The investment values of ENA and FET each have their own focus, and need to be chosen in conjunction with individual risk preferences. The core comparisons are as follows:
1. ENA: Focus on stable returns and ecological implementation
- Core Advantages: Relying on the Ethena protocol, its USDe is the fourth largest stablecoin in the world (with a supply exceeding $7 billion), and the ecological foundation is solid; the total revenue of the protocol has reached $406 million, and after the fee conversion mechanism is activated, sENA holders can expect a benchmark annualized return of about 4%, potentially exceeding 10% in a bull market; it is also advancing the Converge Chain Layer 2 network and compliant stablecoin USDtb, continuously expanding application scenarios.
- Main Risks: Over $500 million in private placement tokens will be unlocked in the next 12 months, combined with $640 million in team/early tokens awaiting release, leading to significant selling pressure; protocol income relies on market sentiment, and earnings may decline in a bear market.
- Suitable Audience: Investors seeking relatively stable returns and optimistic about the stablecoin sector.
2. FET: Focus on innovation track and long-term potential
- Core Advantages: Focused on the integration of AI and blockchain, can create autonomous AI agents, with implementation potential in areas like supply chain and the Internet of Things; its own public chain TPS exceeds 30,000, capable of meeting the real-time interaction needs of AI agents; staking FET allows participation in governance and earns passive income, and the Agentverse platform lowers the development threshold.

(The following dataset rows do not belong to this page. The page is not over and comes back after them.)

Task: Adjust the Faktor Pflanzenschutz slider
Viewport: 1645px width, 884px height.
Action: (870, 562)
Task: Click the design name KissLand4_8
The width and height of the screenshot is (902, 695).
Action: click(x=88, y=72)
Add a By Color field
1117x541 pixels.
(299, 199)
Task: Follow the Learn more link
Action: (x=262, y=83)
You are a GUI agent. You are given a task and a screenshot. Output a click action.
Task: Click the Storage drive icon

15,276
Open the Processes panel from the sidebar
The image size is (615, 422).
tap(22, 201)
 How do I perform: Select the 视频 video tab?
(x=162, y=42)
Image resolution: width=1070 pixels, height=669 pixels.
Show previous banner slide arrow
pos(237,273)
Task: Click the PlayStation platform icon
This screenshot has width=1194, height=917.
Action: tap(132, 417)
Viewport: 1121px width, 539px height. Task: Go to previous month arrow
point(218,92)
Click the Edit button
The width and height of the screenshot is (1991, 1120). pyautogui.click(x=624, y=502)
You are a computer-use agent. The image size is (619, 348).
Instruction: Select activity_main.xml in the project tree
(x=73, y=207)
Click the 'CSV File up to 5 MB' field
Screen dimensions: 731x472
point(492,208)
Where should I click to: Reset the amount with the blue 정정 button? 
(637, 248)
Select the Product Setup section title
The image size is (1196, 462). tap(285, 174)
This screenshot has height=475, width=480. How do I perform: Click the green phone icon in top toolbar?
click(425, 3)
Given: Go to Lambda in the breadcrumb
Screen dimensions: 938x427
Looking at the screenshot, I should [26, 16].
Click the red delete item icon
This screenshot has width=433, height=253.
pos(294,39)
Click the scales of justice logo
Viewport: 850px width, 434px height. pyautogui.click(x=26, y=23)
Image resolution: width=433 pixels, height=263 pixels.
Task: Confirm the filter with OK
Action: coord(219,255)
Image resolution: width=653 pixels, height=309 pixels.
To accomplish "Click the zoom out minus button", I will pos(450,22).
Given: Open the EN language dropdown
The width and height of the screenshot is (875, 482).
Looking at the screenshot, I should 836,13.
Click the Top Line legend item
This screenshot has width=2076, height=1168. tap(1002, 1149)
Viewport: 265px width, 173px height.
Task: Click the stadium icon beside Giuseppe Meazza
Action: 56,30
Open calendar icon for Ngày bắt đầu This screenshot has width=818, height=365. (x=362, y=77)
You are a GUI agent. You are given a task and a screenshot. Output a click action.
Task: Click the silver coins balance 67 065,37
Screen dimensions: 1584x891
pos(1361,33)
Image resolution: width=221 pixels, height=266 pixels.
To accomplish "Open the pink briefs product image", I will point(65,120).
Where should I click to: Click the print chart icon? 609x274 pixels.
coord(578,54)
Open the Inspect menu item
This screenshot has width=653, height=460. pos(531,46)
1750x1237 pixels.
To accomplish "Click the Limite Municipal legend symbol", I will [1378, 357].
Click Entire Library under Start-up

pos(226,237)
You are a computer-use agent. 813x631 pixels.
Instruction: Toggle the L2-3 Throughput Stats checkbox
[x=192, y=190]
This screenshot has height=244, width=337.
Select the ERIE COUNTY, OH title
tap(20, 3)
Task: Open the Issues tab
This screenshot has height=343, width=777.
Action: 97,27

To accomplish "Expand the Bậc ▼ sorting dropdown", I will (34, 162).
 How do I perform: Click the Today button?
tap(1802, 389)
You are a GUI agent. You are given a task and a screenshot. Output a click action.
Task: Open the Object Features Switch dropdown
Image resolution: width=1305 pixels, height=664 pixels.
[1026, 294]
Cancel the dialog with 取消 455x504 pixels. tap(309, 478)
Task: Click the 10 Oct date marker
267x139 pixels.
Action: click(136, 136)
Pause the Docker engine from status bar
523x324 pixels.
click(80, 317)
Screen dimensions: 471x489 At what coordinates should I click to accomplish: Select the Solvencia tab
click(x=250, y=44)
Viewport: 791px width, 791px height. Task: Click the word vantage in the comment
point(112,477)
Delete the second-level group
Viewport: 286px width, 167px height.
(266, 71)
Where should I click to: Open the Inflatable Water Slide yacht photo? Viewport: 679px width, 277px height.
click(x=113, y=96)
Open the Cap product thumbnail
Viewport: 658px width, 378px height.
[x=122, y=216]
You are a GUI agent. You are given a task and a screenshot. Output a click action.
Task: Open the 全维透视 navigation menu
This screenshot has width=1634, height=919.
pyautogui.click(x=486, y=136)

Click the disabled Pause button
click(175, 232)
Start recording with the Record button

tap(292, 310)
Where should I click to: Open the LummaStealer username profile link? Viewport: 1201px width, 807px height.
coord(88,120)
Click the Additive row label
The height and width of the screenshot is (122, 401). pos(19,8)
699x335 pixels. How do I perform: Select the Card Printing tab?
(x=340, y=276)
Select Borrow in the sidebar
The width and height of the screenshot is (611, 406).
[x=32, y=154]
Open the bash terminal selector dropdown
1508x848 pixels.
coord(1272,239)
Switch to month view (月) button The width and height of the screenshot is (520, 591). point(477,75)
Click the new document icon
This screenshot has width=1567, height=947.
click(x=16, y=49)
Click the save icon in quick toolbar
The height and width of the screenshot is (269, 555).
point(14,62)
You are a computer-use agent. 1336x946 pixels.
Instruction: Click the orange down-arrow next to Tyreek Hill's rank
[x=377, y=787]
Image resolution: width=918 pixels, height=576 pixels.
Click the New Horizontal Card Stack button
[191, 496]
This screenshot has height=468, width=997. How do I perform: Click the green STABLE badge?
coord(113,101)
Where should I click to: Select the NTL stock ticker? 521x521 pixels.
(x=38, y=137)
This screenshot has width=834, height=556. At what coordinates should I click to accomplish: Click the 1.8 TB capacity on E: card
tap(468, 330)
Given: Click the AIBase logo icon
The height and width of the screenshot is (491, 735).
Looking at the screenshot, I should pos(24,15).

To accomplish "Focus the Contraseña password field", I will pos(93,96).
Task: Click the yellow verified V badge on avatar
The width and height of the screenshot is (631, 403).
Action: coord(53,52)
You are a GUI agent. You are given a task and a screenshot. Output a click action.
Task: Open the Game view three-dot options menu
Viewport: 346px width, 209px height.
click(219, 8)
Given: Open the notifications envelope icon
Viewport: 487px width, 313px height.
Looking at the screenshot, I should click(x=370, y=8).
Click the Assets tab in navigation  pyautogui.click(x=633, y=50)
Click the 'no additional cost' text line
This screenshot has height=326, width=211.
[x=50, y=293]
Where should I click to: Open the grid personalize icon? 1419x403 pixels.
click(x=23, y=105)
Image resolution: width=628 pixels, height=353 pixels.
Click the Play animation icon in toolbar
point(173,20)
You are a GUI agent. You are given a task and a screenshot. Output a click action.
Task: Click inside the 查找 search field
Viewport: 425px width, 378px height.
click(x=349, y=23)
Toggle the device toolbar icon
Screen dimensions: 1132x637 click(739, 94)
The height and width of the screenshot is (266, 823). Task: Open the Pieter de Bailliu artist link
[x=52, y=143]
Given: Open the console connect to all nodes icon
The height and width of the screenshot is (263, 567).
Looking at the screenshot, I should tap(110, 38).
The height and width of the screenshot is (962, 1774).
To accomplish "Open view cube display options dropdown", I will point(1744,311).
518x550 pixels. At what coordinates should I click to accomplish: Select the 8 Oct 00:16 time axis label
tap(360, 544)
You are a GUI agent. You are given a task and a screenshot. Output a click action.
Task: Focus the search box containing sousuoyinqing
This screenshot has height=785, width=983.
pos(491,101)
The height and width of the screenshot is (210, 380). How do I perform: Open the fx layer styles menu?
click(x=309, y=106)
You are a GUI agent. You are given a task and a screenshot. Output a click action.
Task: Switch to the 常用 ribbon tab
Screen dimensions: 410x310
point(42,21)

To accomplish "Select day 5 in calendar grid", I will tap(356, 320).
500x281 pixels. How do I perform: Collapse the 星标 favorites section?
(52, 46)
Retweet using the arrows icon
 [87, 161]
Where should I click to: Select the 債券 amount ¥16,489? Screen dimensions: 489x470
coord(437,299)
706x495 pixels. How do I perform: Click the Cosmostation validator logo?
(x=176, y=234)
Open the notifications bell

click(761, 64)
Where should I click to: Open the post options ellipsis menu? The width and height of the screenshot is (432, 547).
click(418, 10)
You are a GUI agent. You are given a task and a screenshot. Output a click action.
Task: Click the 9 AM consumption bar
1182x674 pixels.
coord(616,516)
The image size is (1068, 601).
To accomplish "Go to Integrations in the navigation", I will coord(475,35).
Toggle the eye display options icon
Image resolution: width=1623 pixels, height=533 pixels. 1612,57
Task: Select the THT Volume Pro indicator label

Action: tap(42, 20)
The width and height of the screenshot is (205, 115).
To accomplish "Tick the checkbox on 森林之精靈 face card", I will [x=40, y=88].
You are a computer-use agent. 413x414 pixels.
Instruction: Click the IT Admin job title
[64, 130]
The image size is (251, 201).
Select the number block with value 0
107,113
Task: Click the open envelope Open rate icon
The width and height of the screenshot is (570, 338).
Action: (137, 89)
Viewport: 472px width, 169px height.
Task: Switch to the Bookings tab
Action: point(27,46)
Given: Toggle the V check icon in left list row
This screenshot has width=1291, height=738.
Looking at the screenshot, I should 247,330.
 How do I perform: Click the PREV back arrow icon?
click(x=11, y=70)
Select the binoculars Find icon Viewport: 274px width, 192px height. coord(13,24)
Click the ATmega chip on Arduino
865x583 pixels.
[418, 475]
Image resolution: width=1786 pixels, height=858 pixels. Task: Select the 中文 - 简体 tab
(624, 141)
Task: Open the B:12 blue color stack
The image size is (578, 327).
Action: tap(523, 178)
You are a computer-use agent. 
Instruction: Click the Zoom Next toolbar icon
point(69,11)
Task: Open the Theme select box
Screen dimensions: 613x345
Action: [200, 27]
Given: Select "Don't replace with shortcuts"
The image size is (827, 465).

- Main Risks: Market capitalization is only about $1.61 billion (ranking 107th in cryptocurrency), and the ecological maturity needs improvement; faces competition from rivals like SingularityNET and tech giants, and there is uncertainty in technology implementation.
- Suitable Audience: Investors with a higher risk tolerance who are optimistic about the innovation track of AI + blockchain in the long run.